### Required task
In the listing below, lay out each line from the line with "The height and width of the screenshot is (221, 484)." to the line with "coord(870,223)" as a Markdown table with the columns Number and Entry, omitting blank lines.

### Material for the task
------------------------------
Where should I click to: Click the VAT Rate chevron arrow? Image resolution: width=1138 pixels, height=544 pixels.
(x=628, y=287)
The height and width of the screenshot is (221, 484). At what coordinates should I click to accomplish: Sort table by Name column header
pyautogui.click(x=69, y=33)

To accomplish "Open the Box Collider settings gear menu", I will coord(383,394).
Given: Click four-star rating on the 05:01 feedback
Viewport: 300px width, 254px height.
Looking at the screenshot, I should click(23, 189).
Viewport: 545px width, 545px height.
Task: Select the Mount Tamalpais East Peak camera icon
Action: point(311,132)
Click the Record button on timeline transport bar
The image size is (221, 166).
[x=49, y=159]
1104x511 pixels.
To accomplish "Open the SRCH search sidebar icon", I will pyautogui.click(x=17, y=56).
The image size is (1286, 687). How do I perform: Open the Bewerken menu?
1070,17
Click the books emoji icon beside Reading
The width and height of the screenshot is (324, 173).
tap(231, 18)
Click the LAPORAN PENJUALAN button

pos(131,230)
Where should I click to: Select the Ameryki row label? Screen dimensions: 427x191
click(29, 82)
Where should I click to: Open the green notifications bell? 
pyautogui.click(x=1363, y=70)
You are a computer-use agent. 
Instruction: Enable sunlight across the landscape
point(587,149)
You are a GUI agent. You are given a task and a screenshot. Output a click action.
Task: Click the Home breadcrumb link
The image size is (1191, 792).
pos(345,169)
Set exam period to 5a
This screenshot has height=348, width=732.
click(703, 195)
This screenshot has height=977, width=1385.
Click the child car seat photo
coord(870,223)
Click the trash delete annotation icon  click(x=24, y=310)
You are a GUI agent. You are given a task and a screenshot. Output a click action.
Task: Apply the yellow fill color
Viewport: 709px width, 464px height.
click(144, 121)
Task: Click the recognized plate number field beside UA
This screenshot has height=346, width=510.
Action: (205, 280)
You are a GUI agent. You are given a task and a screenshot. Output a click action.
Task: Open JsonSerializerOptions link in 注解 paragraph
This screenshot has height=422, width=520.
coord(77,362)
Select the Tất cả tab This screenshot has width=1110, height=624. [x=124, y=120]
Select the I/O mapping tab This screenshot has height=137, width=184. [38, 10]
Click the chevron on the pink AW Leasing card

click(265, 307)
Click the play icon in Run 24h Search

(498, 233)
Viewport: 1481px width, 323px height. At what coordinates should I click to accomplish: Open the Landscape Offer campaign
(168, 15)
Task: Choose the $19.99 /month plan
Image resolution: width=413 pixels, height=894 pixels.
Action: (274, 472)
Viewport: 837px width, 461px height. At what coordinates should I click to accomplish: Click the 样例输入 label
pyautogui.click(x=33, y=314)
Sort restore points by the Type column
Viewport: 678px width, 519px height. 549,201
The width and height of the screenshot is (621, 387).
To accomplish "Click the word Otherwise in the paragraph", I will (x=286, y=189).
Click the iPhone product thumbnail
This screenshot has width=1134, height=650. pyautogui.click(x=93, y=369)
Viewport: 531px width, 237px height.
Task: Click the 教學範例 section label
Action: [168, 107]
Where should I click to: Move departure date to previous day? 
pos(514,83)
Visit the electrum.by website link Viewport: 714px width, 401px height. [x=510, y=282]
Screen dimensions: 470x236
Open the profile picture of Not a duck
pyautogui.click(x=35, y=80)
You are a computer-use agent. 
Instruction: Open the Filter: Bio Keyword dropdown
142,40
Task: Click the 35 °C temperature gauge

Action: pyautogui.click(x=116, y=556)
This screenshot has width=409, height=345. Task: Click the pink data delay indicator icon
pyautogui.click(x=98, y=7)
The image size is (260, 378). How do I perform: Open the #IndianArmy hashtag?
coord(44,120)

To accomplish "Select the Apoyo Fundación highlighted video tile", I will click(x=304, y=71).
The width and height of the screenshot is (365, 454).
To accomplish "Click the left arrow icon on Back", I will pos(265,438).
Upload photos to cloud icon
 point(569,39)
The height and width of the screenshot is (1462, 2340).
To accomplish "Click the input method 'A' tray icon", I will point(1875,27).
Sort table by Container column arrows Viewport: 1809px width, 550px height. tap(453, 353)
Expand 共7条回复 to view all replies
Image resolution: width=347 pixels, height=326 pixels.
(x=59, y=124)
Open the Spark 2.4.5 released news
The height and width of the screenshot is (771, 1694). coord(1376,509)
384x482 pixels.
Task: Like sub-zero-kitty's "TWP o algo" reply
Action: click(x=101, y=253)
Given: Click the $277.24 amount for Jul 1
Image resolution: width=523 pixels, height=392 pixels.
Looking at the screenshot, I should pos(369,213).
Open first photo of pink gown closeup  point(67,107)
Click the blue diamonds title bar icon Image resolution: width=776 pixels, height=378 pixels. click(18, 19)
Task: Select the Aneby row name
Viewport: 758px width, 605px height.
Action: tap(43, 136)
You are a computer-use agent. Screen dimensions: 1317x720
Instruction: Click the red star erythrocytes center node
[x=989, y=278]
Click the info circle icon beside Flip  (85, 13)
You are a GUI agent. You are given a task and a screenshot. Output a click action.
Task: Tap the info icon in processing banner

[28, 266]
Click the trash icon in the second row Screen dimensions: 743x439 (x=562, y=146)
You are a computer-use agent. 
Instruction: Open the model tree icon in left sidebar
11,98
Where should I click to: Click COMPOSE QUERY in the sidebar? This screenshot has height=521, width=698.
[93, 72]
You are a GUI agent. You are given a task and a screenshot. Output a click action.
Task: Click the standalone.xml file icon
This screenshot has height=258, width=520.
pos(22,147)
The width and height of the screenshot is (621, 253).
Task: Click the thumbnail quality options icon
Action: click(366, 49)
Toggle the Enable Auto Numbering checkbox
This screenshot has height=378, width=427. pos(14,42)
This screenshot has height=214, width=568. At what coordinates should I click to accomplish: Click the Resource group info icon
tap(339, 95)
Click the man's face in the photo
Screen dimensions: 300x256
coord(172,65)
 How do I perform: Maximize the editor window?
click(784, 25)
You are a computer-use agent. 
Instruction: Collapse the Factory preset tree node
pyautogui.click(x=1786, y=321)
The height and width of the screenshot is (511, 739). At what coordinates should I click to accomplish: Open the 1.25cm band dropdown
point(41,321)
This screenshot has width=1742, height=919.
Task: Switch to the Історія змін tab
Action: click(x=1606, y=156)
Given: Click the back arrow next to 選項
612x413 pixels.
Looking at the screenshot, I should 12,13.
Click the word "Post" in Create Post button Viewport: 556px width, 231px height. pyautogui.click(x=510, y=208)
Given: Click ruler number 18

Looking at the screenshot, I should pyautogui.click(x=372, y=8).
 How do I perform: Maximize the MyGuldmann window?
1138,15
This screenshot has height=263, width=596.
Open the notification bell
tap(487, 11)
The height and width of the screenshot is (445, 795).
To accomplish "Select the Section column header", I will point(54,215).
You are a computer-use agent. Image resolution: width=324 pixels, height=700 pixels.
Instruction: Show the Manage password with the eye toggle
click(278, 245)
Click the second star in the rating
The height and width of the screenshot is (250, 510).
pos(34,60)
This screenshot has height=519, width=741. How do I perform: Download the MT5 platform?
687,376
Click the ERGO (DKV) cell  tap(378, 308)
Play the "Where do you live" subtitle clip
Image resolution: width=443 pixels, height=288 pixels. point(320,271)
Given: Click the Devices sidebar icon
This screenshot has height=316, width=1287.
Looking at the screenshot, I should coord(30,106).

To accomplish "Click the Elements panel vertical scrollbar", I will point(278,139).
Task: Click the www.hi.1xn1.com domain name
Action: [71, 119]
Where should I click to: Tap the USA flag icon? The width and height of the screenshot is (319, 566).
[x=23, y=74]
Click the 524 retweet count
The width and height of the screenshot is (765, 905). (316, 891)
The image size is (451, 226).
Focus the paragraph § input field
------------------------------
### Final result
| Number | Entry |
|---|---|
| 1 | The height and width of the screenshot is (221, 484). At what coordinates should I click to accomplish: Sort table by Name column header |
| 2 | pyautogui.click(x=69, y=33) |
| 3 | To accomplish "Open the Box Collider settings gear menu", I will coord(383,394). |
| 4 | Given: Click four-star rating on the 05:01 feedback |
| 5 | Viewport: 300px width, 254px height. |
| 6 | Looking at the screenshot, I should click(23, 189). |
| 7 | Viewport: 545px width, 545px height. |
| 8 | Task: Select the Mount Tamalpais East Peak camera icon |
| 9 | Action: point(311,132) |
| 10 | Click the Record button on timeline transport bar |
| 11 | The image size is (221, 166). |
| 12 | [x=49, y=159] |
| 13 | 1104x511 pixels. |
| 14 | To accomplish "Open the SRCH search sidebar icon", I will pyautogui.click(x=17, y=56). |
| 15 | The image size is (1286, 687). How do I perform: Open the Bewerken menu? |
| 16 | 1070,17 |
| 17 | Click the books emoji icon beside Reading |
| 18 | The width and height of the screenshot is (324, 173). |
| 19 | tap(231, 18) |
| 20 | Click the LAPORAN PENJUALAN button |
| 21 | pos(131,230) |
| 22 | Where should I click to: Select the Ameryki row label? Screen dimensions: 427x191 |
| 23 | click(29, 82) |
| 24 | Where should I click to: Open the green notifications bell?  |
| 25 | pyautogui.click(x=1363, y=70) |
| 26 | You are a computer-use agent.  |
| 27 | Instruction: Enable sunlight across the landscape |
| 28 | point(587,149) |
| 29 | You are a GUI agent. You are given a task and a screenshot. Output a click action. |
| 30 | Task: Click the Home breadcrumb link |
| 31 | The image size is (1191, 792). |
| 32 | pos(345,169) |
| 33 | Set exam period to 5a |
| 34 | This screenshot has height=348, width=732. |
| 35 | click(703, 195) |
| 36 | This screenshot has height=977, width=1385. |
| 37 | Click the child car seat photo |
| 38 | coord(870,223) |